Twilight Zone episode review — 1.34 — The After Hours

Episode 1.34 “The After Hours”
Original air date: June 10, 1960
Writer: Rod Serling
Director: Douglas Heyes

Rating: 10/10

“The After Hours” is one of the best of the series. It’s creepy, well acted, and has an unforgettable twist. It’s everything The Twilight Zone was at its first-season best.

Marsha White (Anne Francis, Forbidden Planet) enters a department store and waits in line for an elevator before one to the side opens up for her. She enters alone and tells the elevator attendant what she is looking for. He takes her up to the ninth floor. The camera reveals that there is no ninth floor.

It’s a perfect start to the episode. Very little has happened, and yet it still manages to be mysterious and unsettling.

At the ninth floor, Marsha gets off, and sees that the floor is completely empty. Thinking there is some sort of mistake, she turns to reenter the elevator when it is closed. Left with no other options, she wanders about the empty floor and is met by a peculiar saleswoman who knows her by name (Elizabeth Allen). The only thing that is on the floor is indeed the gold thimble that she’s looking for, so she purchases it, taking in how weird the entire situation is. Of course, the saleswoman curiously asks her the question, “Are you happy?”

She gets back on the elevator with the same attendant and realizes that there is a scratch on the thimble. She wants to go and complain, and we then cut to a nervous sales supervisor, Mr. Armbruster (James Millhollin) explaining the oddities of the situation to his boss. There is no ninth floor, he says, but that Ms. White had been so certain that she was up at the ninth floor.

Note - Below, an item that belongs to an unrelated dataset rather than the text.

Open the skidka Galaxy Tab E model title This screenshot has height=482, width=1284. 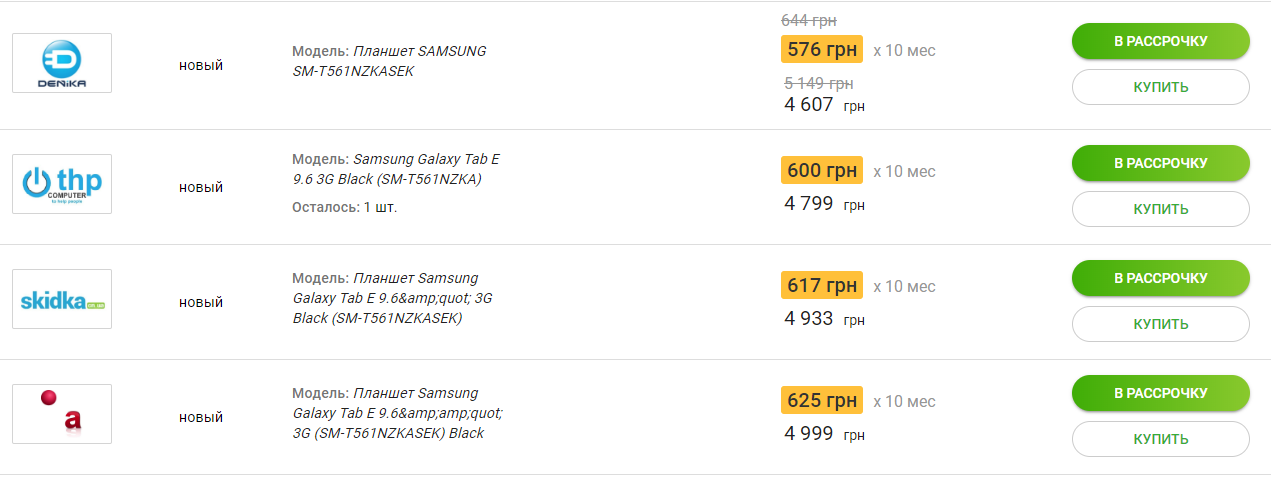[x=392, y=298]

When trying to explain the situation to the sales supervisor and the store manager, Marsha sees the back of the saleswoman and grows excited. However, someone picks her up and moves her, revealing her to be a mannequin in the likeness of that same saleswoman.

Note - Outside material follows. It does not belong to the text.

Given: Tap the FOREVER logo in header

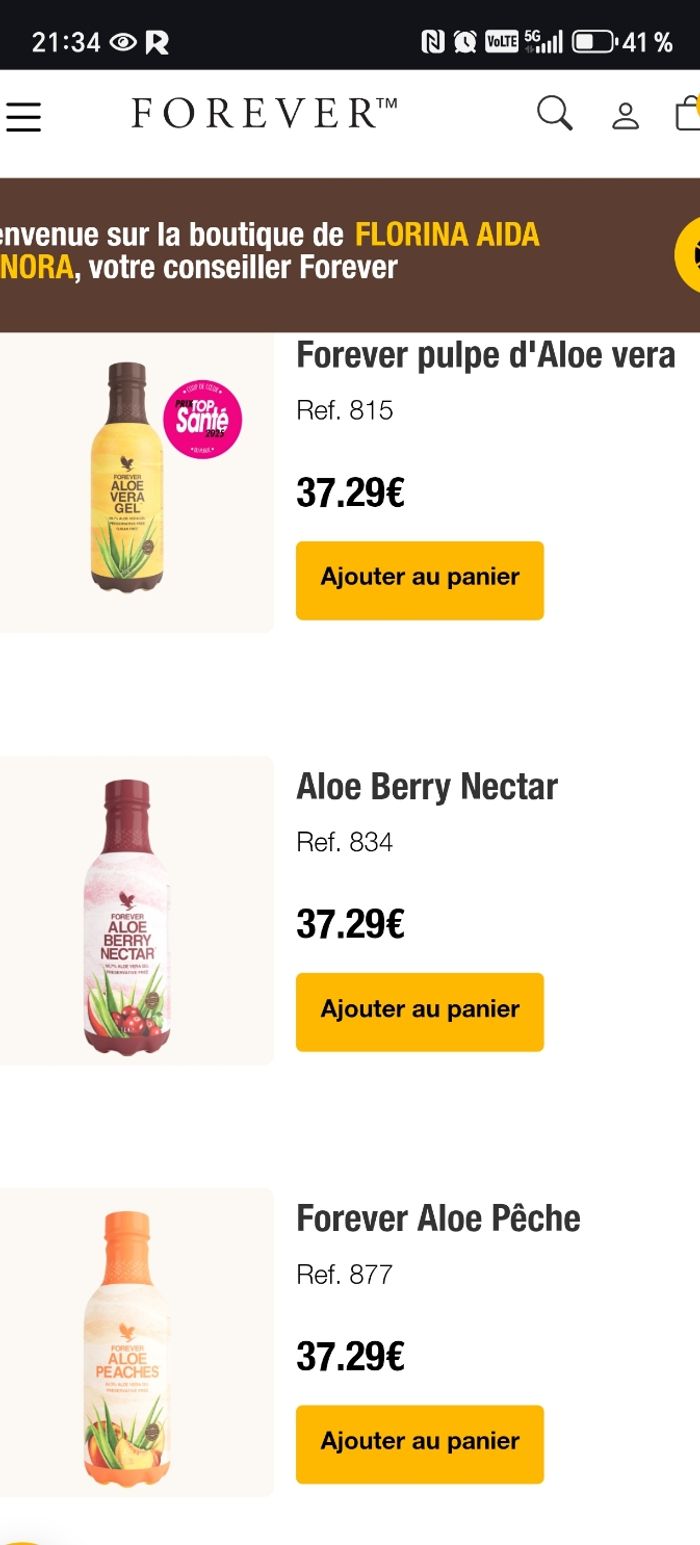Looking at the screenshot, I should click(264, 114).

We then move to closing time, where we learn that Marsha had fallen asleep sometime after her shock. However, no one gets the chance to wakes her, and she eventually wakes up on her own in an empty department store. She wanders around and when she finds she can’t get out, she begins to freak out a bit. This gets more dramatic when she finds herself in a room filled with mannequins, and sees one move, and another in the likeness of the elevator attendant from earlier.

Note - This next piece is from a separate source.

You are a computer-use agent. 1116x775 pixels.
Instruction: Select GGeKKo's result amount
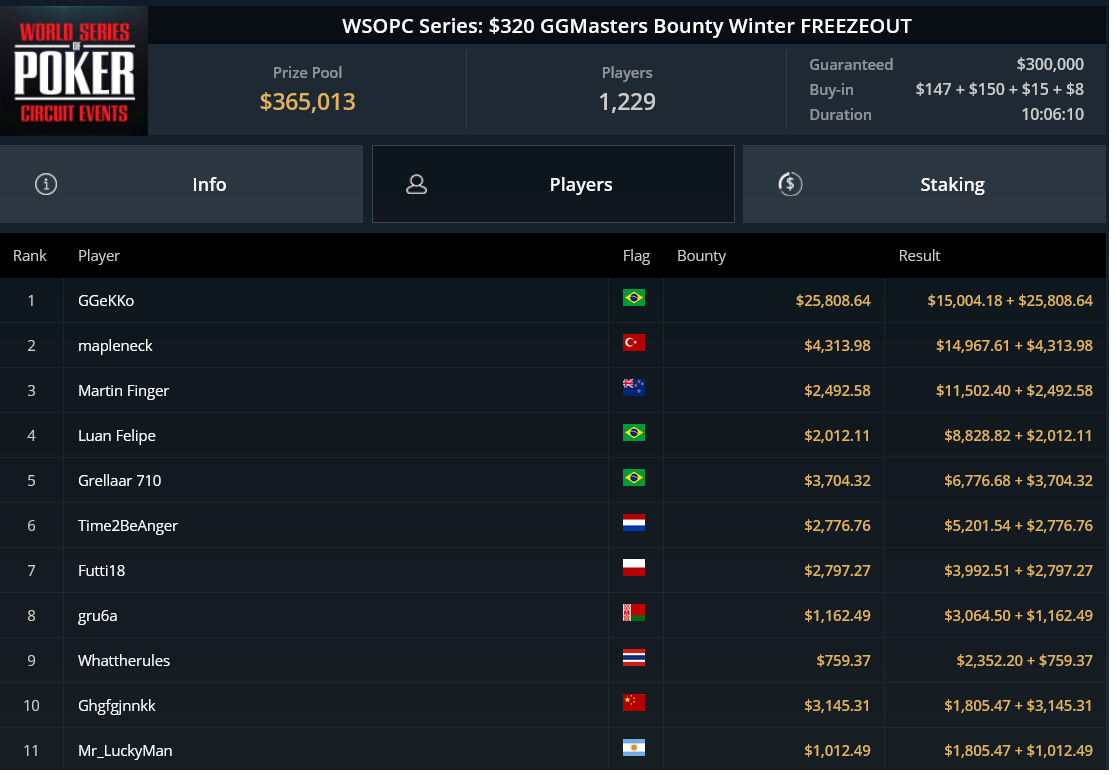click(1009, 300)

She then hears her name called a number of times from a variety of voices. The mannequins, still stationary, start to become accusatory toward her. Crying, she unwittingly steps into the elevator, which heads up to the ninth floor. The door opens to the mannequin of the saleswoman, who then starts talking to her.

The mannequins all begin moving and coming around her. The saleswoman tries to get her to remember that Marsha is herself a mannequin, and that they all get a month to live in the real world as a person. Marsha had gotten wrapped up in it and forgotten that she wasn’t human.

The next day, Mr. Armbruster is walking about the department store as it opens and spots the Marsha mannequin, does a double-take, and walks on by.

What I like most about this episode is the way it plays with tone. It’s a genuinely creepy set-up, as I’ve already discussed, as well as plot. The living mannequin concept could be genuinely terrifying, and it is for a scene or two, but once this is revealed, the episode goes more for bittersweet. We read disappointment from Marsha as she realizes all of what she had been living has been an illusion.

But it’s also a genuinely effective horror episode. The scenes with Marsha wandering around in the closed department store are really well done, utilizing no score in order to build tension. It is only until the reveal that we get music, and that music is very different tonally from something in the horror genre.

Anne Francis is really good, particularly amidst her character’s revelation. Overall, it’s certainly one of the best episodes.